Tucker v. State

Decision Date09 December 1930
PartiesTUCKER et al. v. STATE.
CourtFlorida Supreme Court

Commissioners' Decision.

Error to Circuit Court, Sumter County; J. C. B. Koonce, Judge.

Park Tucker and another were convicted for larceny of cattle, and they bring error.

Affirmed.

BROWN J., dissenting, and STRUM, J., dissenting in part.

COUNSEL Scofield & Scofield, of Inverness, for plaintiffs in error.

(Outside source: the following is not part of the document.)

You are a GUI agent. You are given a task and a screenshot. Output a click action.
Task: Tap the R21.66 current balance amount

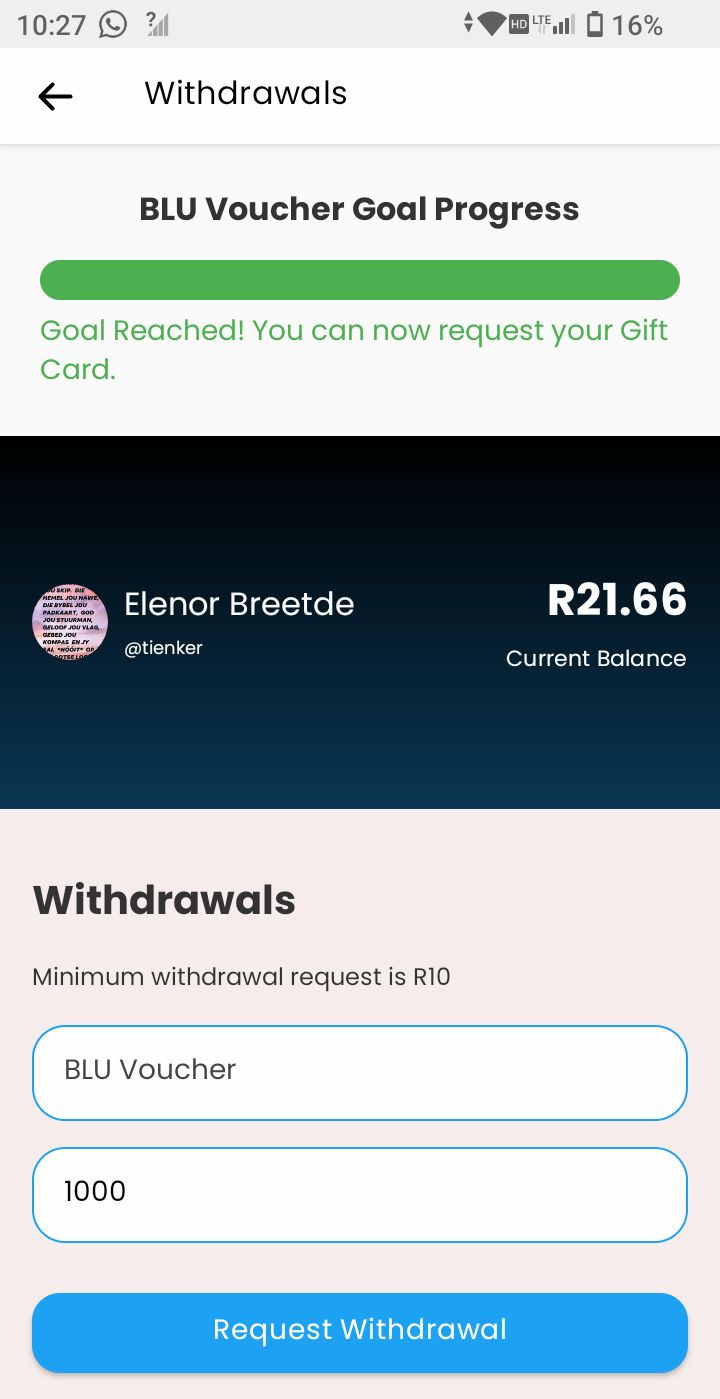click(x=617, y=600)
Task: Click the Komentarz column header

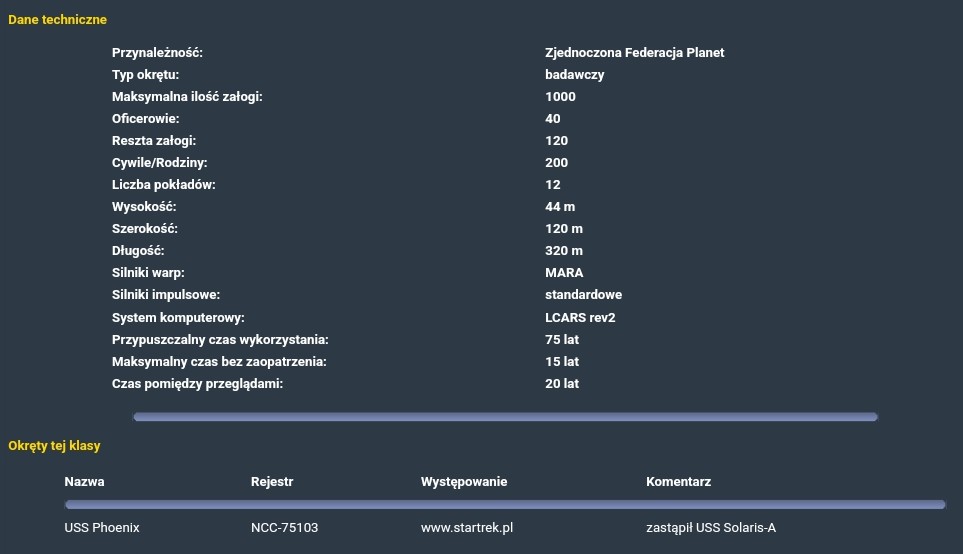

Fred H Davis, Atty. Gen., and Roy Campbell, Asst. Atty. Gen., for the State.

OPINION

ANDREWS C.

Plaintiffs in error and others were jointly indicted as principals for the larceny of cattle under section 7234, Compiled General Laws of Florida 1927, and upon a severance being granted plaintiffs in error were placed upon trial and a verdict of guilty was rendered as to both. The indictment charges them and others with the larceny of one red yearling; one dun cow marked swallow fork underslope in one ear and underslope in the other, branded with the figure 6; one dark red cow, marked swallow fork underslope in one ear and underslope in the other, branded with the figure 6--of the property of one Sutton Beville.

Several assignments of error were taken, but only those argued will be considered here. The first matters argued are raised by the motion for new trial and question the sufficiency of the evidence to support the verdict. It is contended that the verdict finding the defendants guilty, being a general one, would necessarily include the 'red yearling' named in the indictment as one of the animals stolen, and that section 7234, defining and punishing cattle stealing, does not include any animal of that character.

No demurrer was interposed to, nor was there a motion made to quash, the indictment; and the above point was not raised until after trial had been had and verdict rendered. The allegation is that one of the animals stolen was a red yearling and the proofs sustained that allegation. An animal may be described clearly without using the exact words of the statute. See Jones v. State, 64 Fla. 92, 59 So. 892, L. R. A. 1915B, 71.

In the case of Mizell v. State, 38 Fla. 20, 20 So. 769, it was held that it is not necessary to describe the animal stolen by its color or flesh marks, and in the case of Mathis v. State, 70 Fla. 194, 69 So. 697, it was held that where the information charges the larceny of a heifer and the testimony shows that the animal stolen was a female calf 'about a year and a half old,' such does not constitute a fatal variance.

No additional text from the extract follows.